Allow me a small elaboration before I come back to pope Benedict the whatever... I know it's often being quoted that he joined Hitler youth as a young man, but do keep in mind that if your family couldn't leave the country -and apparently, his couldn't- you were, at that point, drafted into Hitler Youth. It was mandatory, as were the following services. My grandmother was drafted late in the war, the last year to be exactly, and then sent to the Eastern front as a radio operator. (I don't even know why they left her alone that long, maybe it was both her civil servant father and her not exactly aryan blueprint.)
On the way she deserted together with her best friend. This desertation was treated like a desertation from the army, and hadn't time run its course, it would have resulted in a death sentence, many of which were still being carried out by overeager comrades weeks after the capitulation. (She walked from East Germany to Austria, her friend never arrived there.)
So, I am not saying
everyone who joined the Hitler youth at the time was doing so under duress, but it isn't clear evidence for a Nazi worldview either. (Ten years earlier, it was a different case.)
Back to the pope: He was a hardwing fundamentalist before he became pope. I mean, he was known for holding, and executing views that were extreme even for the Catholic church itself. He was
Prefect of the Congregation for the Doctrine of the Faith (formerly known as the
Supreme Sacred Congregation of the Universal Inquisition, yeah...).
He recently was applauded for his apology for a wave of unpunished sexual abuse cases within the church, even though
his former Office set the guidelines on how they should be dealt with, and until 2005, church policy regarding these cases was within his responsibility. They also decided on church doctrines regarding homosexual rights ("
although the particular inclination of the homosexual person is not a sin, it is a more or less strong tendency ordered toward an intrinsic moral evil; and thus the inclination itself must be seen as an objective disorder...", from 1986 and coming from his office), the treatment of liberal theologists from Ernesto Cardenal to Eugen Drewermann, cloning, abortion, HIV prevention, birth control and ecumenism, if I remember correctly. So, his crassly dogmatic views on many things weren't exactly a secret.
Now he wants to re-establish these bishops after making it
possible to read the mass in Latin again, also after re-establishing that it is
possible to hold prayers for the Jews being "
saved and brought to find the faith" half a century after the Second Vatican Council ended the policy of trying to missionize Jews at any cost... He wouldn't be pope today had he ever publicly spoken out against the Council, but you
could draw connections. Surprise,
surprise.
In any case, all this man ever looked for when searching for answers was to old times and long agos. So I was mildly surprised when, after his appointment in 2005, he was cheered on by people who seemed to believe this was a time of opening and modernisation for the Church. I was actually a bit baffled by the euphoria I saw in people who had thought that his predecessor wasn't modern enough!

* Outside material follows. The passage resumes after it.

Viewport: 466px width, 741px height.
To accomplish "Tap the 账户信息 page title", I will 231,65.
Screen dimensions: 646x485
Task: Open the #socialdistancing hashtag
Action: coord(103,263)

His views on homosexuality, or on reuniting the Christian churches (or even just the various Catholic branches (yes, they exist)), or his paternalizing fundamentalists who think the mass should be read in Latin again, should come as no surprise.
When it comes to the holocaust denying British bishop, I think Pope Benedict XVI's stance on that particular issue was either indifferent because it concerns, in his world, members of a different religion, or he is loosing it and oversaw this - or, worst of all, his view on all Jews is pre-Second Vatican Council, and holocaust denial is collateral damage for him. This collaborate damage is what he is currently trying to control.
Let me close this by revealing I am a former Catholic, which, by Catholic doctrine as I know it, isn't even possible in the first place. (I admit it! I was an altar girl! My parents were astonished.) I was raised in a very Catholic setting -outside the family, that is- and fit myself into it for some time, but that completely crumbled away when I was 12.These days, I just happen not to believe in anything pinnable and wouldn't know how to do it even if I wanted to.